___ RECORD SET
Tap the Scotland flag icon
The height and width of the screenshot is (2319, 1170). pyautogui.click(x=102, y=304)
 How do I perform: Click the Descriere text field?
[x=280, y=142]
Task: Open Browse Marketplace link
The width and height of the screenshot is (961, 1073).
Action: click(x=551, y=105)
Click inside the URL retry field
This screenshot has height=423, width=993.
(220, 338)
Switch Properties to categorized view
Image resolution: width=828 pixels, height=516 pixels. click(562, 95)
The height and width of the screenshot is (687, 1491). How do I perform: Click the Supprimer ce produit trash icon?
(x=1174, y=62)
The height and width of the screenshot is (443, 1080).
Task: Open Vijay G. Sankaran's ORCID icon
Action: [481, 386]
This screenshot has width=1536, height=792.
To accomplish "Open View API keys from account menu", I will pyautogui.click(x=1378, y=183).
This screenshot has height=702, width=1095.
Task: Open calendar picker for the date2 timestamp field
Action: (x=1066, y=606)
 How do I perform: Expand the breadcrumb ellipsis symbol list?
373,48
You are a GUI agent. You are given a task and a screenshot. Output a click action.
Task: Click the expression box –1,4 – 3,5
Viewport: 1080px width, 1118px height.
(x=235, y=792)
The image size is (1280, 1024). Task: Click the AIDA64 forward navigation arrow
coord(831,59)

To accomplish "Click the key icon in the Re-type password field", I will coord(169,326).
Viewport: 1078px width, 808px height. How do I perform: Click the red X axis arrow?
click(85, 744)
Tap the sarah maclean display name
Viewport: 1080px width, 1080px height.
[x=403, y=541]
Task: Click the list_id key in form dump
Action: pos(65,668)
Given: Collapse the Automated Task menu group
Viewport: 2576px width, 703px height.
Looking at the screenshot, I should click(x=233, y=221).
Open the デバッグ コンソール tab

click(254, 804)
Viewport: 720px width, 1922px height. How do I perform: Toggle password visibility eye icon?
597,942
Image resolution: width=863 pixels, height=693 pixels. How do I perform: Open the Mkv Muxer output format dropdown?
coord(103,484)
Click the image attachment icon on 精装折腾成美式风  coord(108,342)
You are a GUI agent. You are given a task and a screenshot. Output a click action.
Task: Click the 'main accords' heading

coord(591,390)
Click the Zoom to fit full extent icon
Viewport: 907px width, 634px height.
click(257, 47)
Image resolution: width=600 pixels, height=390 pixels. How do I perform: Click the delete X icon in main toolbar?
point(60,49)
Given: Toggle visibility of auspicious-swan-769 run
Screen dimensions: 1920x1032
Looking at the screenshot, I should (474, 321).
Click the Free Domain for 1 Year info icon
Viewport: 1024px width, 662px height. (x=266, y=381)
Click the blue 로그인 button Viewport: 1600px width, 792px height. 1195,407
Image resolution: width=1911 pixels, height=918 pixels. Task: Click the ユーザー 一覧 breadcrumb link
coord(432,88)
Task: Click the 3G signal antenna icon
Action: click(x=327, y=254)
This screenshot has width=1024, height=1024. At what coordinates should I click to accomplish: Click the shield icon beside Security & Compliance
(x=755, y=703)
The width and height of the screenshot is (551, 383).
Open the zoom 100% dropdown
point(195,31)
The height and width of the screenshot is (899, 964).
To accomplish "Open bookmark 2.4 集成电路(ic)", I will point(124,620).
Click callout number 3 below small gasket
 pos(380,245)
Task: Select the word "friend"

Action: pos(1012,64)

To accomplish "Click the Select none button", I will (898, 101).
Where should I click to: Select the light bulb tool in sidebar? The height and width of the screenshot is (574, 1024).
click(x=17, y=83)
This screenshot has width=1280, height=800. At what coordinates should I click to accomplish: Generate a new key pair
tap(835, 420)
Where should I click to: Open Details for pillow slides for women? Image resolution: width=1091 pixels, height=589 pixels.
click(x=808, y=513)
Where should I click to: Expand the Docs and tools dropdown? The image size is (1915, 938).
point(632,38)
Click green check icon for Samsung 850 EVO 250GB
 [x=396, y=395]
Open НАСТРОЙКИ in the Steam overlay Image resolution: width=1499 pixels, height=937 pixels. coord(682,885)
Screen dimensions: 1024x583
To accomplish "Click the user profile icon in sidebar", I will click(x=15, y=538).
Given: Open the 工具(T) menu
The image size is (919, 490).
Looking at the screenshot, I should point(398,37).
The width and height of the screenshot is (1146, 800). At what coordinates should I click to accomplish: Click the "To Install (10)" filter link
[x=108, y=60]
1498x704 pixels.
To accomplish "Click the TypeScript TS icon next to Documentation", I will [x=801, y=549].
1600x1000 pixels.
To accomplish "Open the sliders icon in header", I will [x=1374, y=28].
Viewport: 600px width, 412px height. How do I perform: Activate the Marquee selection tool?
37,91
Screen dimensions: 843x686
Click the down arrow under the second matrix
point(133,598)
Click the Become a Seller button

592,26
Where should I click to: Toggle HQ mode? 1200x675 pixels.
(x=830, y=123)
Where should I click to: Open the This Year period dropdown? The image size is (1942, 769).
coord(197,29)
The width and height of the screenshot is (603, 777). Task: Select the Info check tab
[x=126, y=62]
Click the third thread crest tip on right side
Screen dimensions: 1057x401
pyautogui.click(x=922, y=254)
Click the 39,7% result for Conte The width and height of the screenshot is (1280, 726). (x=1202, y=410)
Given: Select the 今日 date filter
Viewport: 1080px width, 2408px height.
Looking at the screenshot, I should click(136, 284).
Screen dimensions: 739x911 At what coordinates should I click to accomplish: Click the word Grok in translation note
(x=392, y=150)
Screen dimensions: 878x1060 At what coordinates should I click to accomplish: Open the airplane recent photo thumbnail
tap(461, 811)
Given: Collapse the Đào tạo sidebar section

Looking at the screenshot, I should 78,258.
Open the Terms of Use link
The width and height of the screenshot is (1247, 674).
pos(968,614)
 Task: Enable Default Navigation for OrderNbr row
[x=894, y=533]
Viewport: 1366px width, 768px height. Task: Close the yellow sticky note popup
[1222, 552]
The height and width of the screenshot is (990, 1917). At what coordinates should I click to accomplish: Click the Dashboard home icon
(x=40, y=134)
______
Beginning from the line that contains "The width and height of the screenshot is (1247, 674).", give each line again exactly, through the final line of the records.

» **WRITTEN RESPONSE**:
The width and height of the screenshot is (1247, 674).
pos(968,614)
 Task: Enable Default Navigation for OrderNbr row
[x=894, y=533]
Viewport: 1366px width, 768px height. Task: Close the yellow sticky note popup
[1222, 552]
The height and width of the screenshot is (990, 1917). At what coordinates should I click to accomplish: Click the Dashboard home icon
(x=40, y=134)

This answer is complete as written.